WHAT IS ASKED
Render this sentence from the blog post on construction payroll compliance in Saudi Arabia into Spanish: "Most GCC construction companies are compliant enough to avoid the largest penalties."

EXTRACT TO READ

Construction Payroll Compliance in Saudi Arabia: Managing WPS, GOSI, and Multi-Nationality Rules at Scale - Blog
Construction Payroll Compliance in Saudi Arabia: Managing WPS, GOSI, and Multi-Nationality Rules at Scale

May 30, 2026

Construction Payroll Compliance in Saudi Arabia: Managing WPS, GOSI, and Multi-Nationality Rules at Scale

Ahmed ElazabAhmed Elazab

Running payroll for a construction workforce in Saudi Arabia isn't a monthly HR task — it's a multi-layered compliance programme that sits at the intersection of labour law, tax regulation, cost accounting, and project controls. When it fails, the consequences range from government fines to subcontractor disputes to project P&Ls that don't reflect reality.

Most GCC construction companies are compliant enough to avoid the largest penalties. But "compliant enough" and "accurate" are not the same thing — and the gap between them tends to sit in EOSB accruals nobody calculates, GOSI submissions that don't match actual headcount, and payroll data that never reaches project cost codes.

INFORMATION SUPPLIED
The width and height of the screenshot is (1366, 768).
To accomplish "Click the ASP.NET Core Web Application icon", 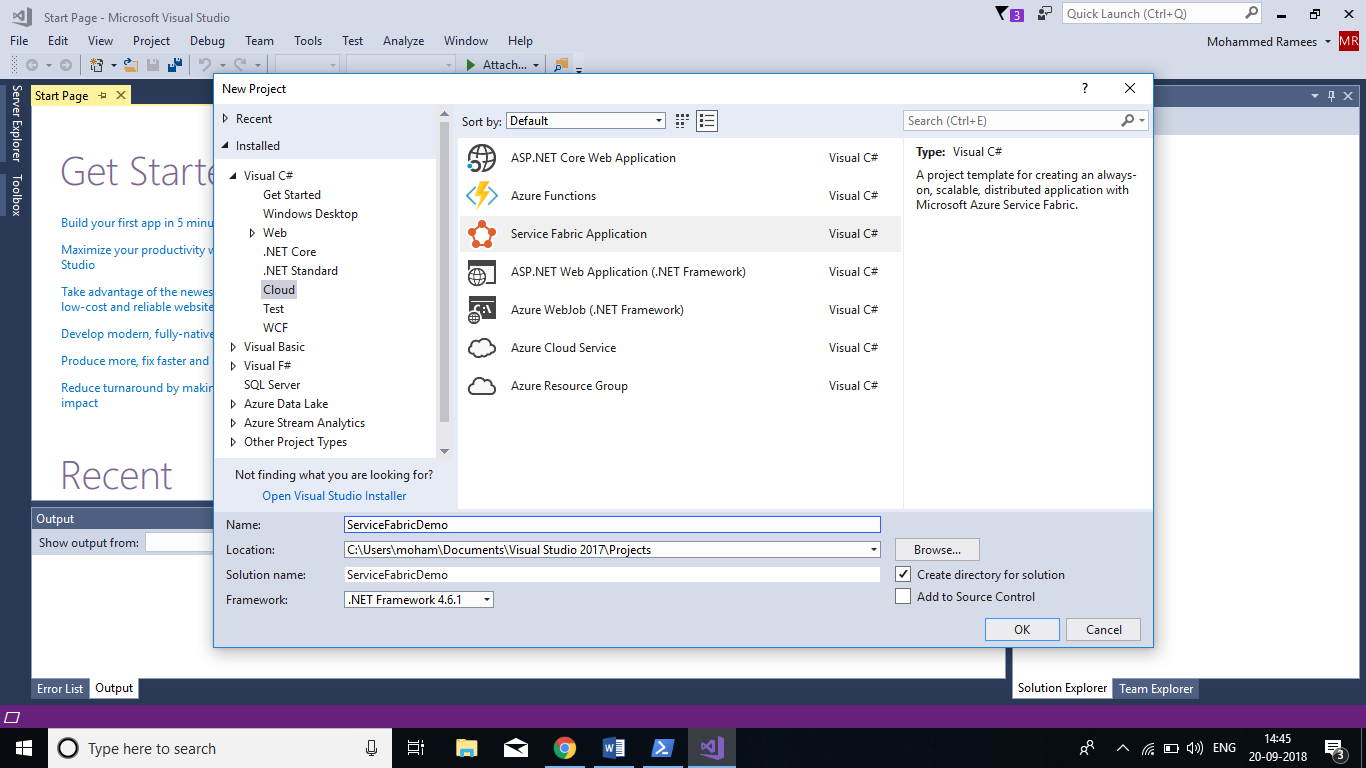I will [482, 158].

TASK RESULT
La mayoría de las empresas de construcción del CCG cumplen la normativa lo suficiente como para evitar las sanciones más grandes.